We’ve even seen how the modern demo ad can be genuinely useful, providing opportunities for the consumer that more "artistic" ads could not. For example, 18 months ago L’Oreal ran the first Snapchat lens ad for a beauty brand to promote its Infallible Silkissime eyeliner. Consumers could use the app to take a front-facing photo and position a sponsored graphic of the eyeliner on their face to show exactly how the product would look "IRL".
These examples show that demo ads can be creatively challenging and don't need to compromise on imagination. In many ways, the restrictions of a demo ad strike an intriguing balance for a creative: tight enough to focus the mind, challenging enough to excite the mind.
Maybe we would be less dismissive of demo ads if we classified them as "product storytelling"? It may sound a bit pompous but it feels truer to the stories we narrated in childhood about our new Pogs and Power Rangers.
Sometimes nothing is so effective at evoking an emotional response as a 'rational' messageMartin Weigel, Wieden & Kennedy
Take Apple, which has claimed first position in both Aesop’s Brand Storytelling Survey and Interbrand’s Best Global Brand survey for five years running. Much of its brand strength arguably comes from their captivating product storytelling.
John Griffiths in his podcast 98 Percent Pure Potato remembers filming himself enthusiastically opening his first Apple product. He later found out that he was partaking in a common ritual known as "Apple Porn", where Apple fans record and share their unboxing story. This assiduous focus on product has translated into Apple’s advertising, recently with its far-reaching demo series "Shot on iPhone", a campaign that elevates users’ photos to gallery status, and projects a powerful vision of what can be done with the device.

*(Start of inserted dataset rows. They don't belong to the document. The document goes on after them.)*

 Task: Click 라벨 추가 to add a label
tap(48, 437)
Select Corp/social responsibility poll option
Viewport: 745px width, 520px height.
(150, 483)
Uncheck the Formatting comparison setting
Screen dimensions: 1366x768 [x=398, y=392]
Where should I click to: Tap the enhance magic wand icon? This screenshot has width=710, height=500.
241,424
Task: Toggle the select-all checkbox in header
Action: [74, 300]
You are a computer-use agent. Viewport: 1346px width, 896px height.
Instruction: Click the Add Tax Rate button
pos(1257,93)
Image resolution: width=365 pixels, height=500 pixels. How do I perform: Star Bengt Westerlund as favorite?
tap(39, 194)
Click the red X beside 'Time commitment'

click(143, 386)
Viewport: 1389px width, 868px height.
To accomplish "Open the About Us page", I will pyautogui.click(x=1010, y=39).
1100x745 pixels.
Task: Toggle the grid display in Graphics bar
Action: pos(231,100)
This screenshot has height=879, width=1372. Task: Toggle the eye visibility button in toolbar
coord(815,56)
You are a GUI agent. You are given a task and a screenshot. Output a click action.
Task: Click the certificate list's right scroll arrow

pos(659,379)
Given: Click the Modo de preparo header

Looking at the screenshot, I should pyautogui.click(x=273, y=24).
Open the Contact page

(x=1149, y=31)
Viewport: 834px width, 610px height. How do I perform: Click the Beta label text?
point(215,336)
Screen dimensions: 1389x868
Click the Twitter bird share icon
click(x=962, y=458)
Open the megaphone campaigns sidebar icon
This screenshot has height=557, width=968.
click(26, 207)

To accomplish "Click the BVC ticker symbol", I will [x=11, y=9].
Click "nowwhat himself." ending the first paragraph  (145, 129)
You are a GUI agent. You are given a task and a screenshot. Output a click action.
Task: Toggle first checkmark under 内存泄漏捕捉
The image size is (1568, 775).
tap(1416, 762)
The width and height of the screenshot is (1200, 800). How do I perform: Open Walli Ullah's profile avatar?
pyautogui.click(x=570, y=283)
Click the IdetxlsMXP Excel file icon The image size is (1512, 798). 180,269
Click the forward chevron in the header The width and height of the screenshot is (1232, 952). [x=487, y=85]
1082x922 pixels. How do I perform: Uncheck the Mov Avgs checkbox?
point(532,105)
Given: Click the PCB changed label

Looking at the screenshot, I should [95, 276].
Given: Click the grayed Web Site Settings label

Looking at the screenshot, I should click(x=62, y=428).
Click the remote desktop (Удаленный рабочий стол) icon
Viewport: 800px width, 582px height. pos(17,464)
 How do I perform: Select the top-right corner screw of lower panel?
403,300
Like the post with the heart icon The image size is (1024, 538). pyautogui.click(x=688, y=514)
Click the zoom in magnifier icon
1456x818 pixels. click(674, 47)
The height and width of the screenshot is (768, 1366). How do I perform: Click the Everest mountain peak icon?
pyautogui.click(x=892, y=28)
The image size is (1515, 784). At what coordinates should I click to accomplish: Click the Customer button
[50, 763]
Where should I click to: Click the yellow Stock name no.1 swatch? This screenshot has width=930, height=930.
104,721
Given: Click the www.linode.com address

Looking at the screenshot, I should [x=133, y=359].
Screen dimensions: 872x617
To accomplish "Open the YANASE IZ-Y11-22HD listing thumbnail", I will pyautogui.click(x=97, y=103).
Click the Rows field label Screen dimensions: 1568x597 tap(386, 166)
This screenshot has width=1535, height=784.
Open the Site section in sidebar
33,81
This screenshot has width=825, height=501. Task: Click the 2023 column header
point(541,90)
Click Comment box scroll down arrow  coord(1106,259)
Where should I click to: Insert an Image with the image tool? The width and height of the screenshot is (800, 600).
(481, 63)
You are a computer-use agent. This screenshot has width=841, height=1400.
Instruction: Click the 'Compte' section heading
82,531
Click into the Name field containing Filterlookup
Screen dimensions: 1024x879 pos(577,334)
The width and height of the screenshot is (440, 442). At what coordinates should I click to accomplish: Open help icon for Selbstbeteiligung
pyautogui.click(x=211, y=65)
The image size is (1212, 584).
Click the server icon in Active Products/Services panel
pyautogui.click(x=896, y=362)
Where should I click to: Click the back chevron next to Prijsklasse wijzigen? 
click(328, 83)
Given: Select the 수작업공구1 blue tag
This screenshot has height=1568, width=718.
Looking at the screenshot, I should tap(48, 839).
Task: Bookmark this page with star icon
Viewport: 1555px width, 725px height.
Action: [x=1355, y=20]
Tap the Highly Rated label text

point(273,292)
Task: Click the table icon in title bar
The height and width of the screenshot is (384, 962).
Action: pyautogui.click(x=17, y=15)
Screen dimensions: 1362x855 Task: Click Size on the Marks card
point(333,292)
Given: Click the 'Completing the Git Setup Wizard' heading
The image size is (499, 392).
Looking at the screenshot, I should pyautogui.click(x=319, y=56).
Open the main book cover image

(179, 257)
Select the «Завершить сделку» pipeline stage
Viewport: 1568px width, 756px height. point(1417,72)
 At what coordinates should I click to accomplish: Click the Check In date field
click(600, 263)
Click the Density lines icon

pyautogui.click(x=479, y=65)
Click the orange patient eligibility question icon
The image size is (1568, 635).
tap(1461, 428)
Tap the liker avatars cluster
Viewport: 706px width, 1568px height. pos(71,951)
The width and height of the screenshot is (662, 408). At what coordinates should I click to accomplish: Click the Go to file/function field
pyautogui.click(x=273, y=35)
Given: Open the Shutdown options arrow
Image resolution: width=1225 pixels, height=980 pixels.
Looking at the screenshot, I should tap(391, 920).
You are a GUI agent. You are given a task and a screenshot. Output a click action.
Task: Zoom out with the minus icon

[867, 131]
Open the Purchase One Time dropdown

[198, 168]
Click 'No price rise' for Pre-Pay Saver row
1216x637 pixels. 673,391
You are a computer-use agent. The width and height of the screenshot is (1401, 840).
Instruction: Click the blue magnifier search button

Martin Weigel of Wieden & Kennedy tweeted "sometimes nothing is so effective at evoking an emotional response as a 'rational' message", a comment that supports the potency of product storytelling. Telling engaging yet useful product stories gives brands the ability to narrate exactly why their merchandise will enhance the user’s life. A collection of these stories therefore can fortify the overall brand, as each product story comes together to demonstrate how a company has the user front of mind.
So rather than assuming that demo ads need to be utilitarian (read: dull), we should use them as a contest to tell the most compelling product story possible.
Moral of the story: Brag about your toy like you did in Year 2 and show the class how it works.